Not even the pandemic slowed Vancouver real estate
Stories about Vancouver’s housing market often border on the absurd, and the latest seemingly tall tale fits that mould: Home prices have actually ticked higher during the COVID-19 pandemic.
The phenomenon is not limited to Vancouver. Prices of houses and condos in Toronto were also higher in May than they were in February. Vancouver, however, remains in its own hard-to-believe category. The benchmark price of a house on the city’s west side in May stood at $3-million. On the east side, it was $1.4-million. A typical west-side condo was $801,000 in May, and $595,000 on the east side.
The numbers underscore the entrenched problem of inflated housing costs in Canada’s biggest cities, where home ownership is out of reach for many, and for young Canadians in particular. Even if prices moderate over the next year as predicted, they will still be high.

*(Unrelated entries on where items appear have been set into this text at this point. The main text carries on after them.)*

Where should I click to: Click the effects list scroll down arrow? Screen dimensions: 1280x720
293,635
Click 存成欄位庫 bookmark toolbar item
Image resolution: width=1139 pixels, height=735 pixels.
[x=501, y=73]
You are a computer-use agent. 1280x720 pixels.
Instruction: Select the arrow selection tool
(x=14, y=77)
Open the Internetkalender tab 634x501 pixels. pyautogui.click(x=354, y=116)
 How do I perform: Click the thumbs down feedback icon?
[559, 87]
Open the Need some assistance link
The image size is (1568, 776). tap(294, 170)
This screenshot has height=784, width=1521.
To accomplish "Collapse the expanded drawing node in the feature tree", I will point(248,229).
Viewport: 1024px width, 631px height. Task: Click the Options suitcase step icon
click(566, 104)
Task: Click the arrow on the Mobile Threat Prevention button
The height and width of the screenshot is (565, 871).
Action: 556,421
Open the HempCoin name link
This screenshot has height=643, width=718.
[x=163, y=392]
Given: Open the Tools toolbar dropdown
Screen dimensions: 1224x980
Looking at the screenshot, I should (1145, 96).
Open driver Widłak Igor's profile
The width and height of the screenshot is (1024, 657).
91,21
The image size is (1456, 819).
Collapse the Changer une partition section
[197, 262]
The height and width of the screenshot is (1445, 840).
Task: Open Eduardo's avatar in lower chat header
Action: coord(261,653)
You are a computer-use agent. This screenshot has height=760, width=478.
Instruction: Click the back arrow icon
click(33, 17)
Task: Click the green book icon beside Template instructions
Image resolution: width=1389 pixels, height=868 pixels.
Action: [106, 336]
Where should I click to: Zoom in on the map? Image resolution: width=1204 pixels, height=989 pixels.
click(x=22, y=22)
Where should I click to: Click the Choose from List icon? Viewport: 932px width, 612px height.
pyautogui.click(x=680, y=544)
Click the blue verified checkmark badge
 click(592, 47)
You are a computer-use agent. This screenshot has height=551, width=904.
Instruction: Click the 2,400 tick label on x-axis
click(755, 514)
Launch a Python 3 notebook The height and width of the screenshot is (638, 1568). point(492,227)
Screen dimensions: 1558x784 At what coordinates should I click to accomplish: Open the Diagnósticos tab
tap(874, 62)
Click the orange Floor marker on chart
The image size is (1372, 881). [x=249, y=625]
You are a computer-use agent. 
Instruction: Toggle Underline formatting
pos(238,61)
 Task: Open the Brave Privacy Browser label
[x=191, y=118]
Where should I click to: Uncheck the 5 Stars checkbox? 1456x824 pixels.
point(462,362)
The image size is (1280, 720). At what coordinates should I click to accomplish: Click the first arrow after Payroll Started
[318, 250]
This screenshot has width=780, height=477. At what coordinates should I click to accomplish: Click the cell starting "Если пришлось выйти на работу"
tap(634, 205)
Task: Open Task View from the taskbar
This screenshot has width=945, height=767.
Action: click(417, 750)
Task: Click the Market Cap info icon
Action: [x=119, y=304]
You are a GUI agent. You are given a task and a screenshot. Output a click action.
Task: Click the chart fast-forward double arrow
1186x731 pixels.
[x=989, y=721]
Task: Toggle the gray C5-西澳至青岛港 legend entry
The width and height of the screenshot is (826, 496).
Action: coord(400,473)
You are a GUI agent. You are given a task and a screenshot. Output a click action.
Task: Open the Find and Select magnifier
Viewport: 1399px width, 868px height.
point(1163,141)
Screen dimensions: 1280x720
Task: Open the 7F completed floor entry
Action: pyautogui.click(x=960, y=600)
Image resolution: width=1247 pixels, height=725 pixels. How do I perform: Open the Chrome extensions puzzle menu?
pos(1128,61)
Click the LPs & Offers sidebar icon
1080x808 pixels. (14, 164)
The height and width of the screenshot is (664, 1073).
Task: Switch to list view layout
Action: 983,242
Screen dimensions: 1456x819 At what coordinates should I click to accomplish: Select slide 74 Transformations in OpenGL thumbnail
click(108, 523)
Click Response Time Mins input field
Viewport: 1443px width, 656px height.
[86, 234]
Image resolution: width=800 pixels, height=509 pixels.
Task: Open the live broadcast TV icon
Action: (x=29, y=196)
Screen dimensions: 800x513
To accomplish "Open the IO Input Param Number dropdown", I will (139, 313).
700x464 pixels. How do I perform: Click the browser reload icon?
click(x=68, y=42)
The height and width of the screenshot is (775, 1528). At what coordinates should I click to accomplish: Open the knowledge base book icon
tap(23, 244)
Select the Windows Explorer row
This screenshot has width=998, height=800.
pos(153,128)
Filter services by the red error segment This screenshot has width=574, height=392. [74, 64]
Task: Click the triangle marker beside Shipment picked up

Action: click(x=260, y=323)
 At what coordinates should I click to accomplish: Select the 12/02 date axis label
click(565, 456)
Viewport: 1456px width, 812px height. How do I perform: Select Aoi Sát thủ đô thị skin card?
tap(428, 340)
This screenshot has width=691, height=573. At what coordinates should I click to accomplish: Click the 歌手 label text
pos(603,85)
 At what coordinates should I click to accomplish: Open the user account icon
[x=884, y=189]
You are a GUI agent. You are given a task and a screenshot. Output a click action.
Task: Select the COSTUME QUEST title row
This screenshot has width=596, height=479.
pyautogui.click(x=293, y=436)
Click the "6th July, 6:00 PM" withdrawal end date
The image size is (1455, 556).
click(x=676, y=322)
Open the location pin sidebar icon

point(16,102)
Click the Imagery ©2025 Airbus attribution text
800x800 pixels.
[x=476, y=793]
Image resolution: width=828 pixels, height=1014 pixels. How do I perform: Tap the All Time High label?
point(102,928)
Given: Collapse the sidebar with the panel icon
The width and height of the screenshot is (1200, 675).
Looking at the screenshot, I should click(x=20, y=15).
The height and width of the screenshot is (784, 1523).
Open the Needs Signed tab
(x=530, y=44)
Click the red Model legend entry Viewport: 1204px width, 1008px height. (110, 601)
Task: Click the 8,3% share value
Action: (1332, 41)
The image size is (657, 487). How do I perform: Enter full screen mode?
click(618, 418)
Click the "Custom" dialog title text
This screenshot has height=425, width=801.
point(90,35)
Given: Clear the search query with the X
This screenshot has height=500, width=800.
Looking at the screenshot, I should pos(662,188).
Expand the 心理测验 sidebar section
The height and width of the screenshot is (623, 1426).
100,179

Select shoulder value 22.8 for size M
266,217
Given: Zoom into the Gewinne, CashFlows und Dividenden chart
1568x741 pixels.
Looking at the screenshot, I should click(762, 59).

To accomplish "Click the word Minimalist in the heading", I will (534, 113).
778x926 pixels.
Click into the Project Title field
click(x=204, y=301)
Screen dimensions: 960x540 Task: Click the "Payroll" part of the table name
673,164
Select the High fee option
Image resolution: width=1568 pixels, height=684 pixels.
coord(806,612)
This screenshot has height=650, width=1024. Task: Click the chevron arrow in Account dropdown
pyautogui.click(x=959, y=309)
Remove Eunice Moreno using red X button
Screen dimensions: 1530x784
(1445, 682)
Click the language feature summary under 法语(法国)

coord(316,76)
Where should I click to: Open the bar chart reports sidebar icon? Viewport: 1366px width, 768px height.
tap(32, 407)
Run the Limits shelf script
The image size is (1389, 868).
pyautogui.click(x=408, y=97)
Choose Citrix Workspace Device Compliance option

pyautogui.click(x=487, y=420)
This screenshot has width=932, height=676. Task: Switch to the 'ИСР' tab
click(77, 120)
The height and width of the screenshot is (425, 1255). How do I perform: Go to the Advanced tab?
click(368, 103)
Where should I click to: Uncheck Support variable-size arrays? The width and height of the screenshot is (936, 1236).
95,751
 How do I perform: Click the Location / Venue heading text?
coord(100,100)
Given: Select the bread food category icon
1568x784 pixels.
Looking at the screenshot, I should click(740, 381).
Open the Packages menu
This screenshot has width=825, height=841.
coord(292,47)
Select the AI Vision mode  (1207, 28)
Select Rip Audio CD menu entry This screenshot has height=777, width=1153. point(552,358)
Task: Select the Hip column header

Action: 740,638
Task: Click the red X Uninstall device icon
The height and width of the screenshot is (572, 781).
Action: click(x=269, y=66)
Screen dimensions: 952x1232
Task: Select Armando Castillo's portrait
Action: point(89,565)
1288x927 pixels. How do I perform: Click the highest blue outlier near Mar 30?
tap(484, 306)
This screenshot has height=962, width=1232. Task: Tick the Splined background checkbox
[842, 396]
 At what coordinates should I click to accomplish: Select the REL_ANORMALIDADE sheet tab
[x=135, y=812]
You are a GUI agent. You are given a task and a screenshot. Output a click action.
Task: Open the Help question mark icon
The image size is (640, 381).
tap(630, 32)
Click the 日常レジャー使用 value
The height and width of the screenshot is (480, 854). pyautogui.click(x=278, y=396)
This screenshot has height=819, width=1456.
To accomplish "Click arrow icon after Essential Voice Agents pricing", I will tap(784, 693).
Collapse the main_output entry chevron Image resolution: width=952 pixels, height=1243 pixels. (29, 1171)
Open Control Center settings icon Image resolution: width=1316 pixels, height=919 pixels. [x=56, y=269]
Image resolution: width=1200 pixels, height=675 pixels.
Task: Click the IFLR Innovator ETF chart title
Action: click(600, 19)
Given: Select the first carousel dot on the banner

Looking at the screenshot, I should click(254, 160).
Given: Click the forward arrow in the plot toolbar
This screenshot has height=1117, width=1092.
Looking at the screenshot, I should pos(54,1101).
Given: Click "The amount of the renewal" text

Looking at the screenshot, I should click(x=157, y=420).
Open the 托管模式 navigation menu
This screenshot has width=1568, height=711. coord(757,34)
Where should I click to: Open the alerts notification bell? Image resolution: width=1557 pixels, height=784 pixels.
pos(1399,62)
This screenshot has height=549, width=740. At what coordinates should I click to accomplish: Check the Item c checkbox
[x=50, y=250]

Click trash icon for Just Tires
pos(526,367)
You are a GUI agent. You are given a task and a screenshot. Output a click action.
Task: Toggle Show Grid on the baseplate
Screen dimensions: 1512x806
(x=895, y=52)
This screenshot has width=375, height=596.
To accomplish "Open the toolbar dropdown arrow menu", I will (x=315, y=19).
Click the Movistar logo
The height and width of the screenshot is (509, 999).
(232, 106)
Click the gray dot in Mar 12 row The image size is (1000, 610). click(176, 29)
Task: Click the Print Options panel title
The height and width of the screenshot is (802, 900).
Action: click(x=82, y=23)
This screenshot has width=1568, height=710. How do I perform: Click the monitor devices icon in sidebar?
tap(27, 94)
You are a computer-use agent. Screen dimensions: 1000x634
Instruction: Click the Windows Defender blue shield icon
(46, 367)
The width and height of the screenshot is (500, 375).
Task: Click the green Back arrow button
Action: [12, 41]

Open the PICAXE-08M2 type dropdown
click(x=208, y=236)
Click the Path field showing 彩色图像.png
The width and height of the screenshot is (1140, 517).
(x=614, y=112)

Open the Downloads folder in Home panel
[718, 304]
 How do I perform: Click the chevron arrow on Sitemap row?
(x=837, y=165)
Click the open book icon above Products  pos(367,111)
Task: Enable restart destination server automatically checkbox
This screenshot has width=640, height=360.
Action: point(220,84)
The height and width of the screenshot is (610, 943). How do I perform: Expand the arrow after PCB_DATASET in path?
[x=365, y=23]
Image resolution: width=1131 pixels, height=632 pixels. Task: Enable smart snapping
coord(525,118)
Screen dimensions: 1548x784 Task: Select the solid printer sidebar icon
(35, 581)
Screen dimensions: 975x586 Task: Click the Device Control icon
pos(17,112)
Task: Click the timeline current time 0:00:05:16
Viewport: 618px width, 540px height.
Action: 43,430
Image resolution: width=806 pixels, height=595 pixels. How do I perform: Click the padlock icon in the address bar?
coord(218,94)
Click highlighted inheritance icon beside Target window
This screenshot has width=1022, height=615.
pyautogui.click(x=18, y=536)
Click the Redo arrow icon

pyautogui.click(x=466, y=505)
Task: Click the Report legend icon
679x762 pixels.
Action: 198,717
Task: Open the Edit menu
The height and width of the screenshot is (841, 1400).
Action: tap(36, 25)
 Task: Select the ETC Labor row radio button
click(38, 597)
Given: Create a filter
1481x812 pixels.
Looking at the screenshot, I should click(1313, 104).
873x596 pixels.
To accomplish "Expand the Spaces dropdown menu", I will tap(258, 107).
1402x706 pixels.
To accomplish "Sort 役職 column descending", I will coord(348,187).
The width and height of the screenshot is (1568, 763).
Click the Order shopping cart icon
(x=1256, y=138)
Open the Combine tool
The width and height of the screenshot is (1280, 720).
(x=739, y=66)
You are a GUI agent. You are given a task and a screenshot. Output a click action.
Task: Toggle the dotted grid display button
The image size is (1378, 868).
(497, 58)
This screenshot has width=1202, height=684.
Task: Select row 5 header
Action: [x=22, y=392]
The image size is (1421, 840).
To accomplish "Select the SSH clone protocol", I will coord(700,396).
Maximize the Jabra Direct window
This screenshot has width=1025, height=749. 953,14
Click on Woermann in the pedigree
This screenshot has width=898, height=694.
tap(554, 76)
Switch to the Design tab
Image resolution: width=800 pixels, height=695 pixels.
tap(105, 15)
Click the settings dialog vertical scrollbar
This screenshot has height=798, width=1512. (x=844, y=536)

Given this longstanding challenge, it’s difficult to understand why Vancouver city councillors want to dial back housing development.
In late May, council voted to look at “recalibrating” the city’s housing goals. The effort, led by a conservative councillor, is being justified by the belief Vancouver will require less housing, because the pandemic could lower future immigration. The motion suggested that an established target of 72,000 new homes should be more than halved, to 30,000. Support was unanimous, although Mayor Kennedy Stewart and one councillor abstained. City staff were asked to put together a report for July.